In her own statement, Merith Basey, executive director of Patients for Affordable Drugs, agreed that the proposed elimination of the pill penalty is “a clear giveaway to Big Pharma.”
Amid a period of growing uncertainty for the biopharma industry—and U.S. healthcare more broadly—created by the second Trump administration, analysts are mostly optimistic about the executive order.
Naturally, however, Trump’s decree isn’t set in stone: Analysts at Citi Research noted that any potential changes to the status quo will need Congressional support, though the team did suggest the order is “likely the beginning of many bread crumb concessions to biopharma ahead of any potential tariffs.”
The Citi team also questioned whether small molecule drugs could eventually benefit from the 13-year negotiation-free period enjoyed by biologics, or vice versa. Alternately, both classes could receive entirely new timelines before potential price negotiations set in, the analysts speculated.
Analysts over at William Blair declared that “many” of the initiatives outlined by Trump on Tuesday are “beneficial to the biopharma industry,” singling out the proposed elimination of the IRA’s pill penalty as the prime example. Still, the team caveated that it wonders “how such a change could be approved, given it would need to be budget neutral.”
The pill penalty doesn’t just affect small molecules under their common definition, according to the William Blair team. Instead, the difference in price negotiation timelines hinges on whether a drug in question is approved by the FDA’s Center for Biologics Evaluation and Research (CBER) or its Center for Drug Evaluation and Research (CDER), with the latter division also overseeing peptides and RNA-based therapies, the analysts explained.
The pill penalty elimination, if carried through, would likely be a boon for any drugmaker developing small molecules, peptides or RNA-based treatments in large Medicare populations like those for cardiovascular and central nervous system diseases, the William Blair team said.

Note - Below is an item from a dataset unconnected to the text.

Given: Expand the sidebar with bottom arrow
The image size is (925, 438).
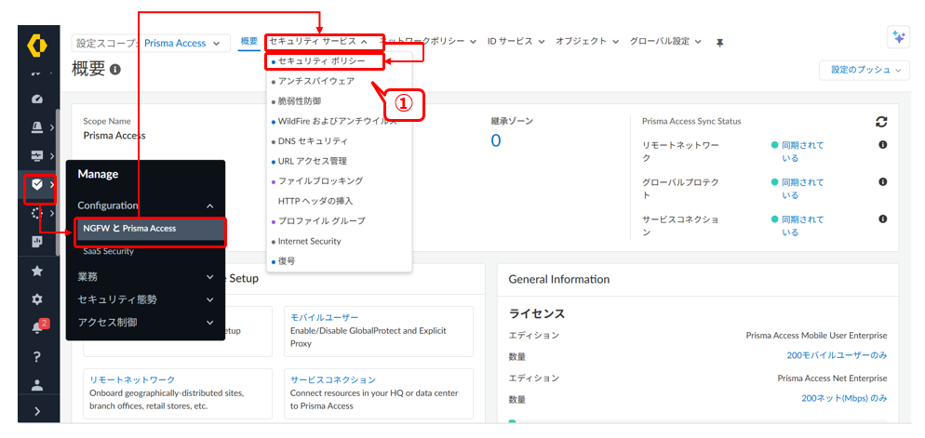Looking at the screenshot, I should coord(37,411).
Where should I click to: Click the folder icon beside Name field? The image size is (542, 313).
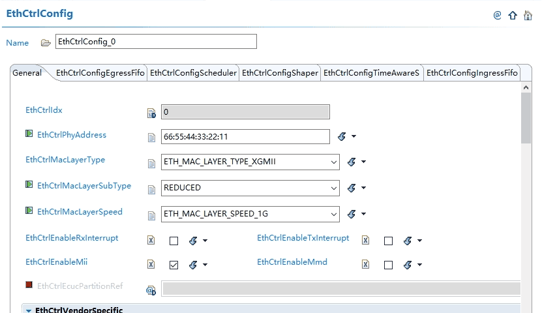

They flagged a number of companies, such as Alnylam, Apellis, Bristol Myers Squibb and Tarsus, as being likely to “directly benefit” from the potential removal of the pill penalty.
Aside from its focus on the small molecule-biologic divide under IRA, Trump’s executive order seeks to “improve the transparency of the Medicare Drug Price Negotiation Program,” which the industry has rallied around as another common criticism of the Inflation Reduction Act.
While the move “sounds positive,” it “may not mean much” in the end, the William Blair team caveated.
Trump’s executive order also includes calls to crack down on pharma middlemen; to prevent price gouging by manufacturers; to streamline the prescription drug import process and to accelerate the approval route for generic and biosimilar drugs.
While uncertainties remain around the executive order and the potential implementation of its proposals, the development likely represents a glimmer of hope for many in the U.S. life sciences realm after weeks of confusion spurred on by tariff threats and mass layoffs across the country’s federal healthcare apparatus.
Pharmaceuticals were notably exempted from the reciprocal tariffs Trump unveiled earlier this month, though sector-specific duties for drugmakers are still likely to arrive “in the next month or two,” U.S. Commerce Secretary Howard Lutnick said Sunday on ABC News’ “This Week.”
Meanwhile, the commerce department recently kicked off an investigation into the national security implications of pharma imports, the Trump administration said Monday. The probe is considered a stepping stone to eventual pharmaceutical-specific duties.
The Section 232 investigation, as it’s known, empowers the president to impose trade restrictions, such as tariffs, if a national security threat is uncovered. The process will target both finished generic and branded drugs plus medical countermeasures for potential health emergencies and drug ingredients and starting materials.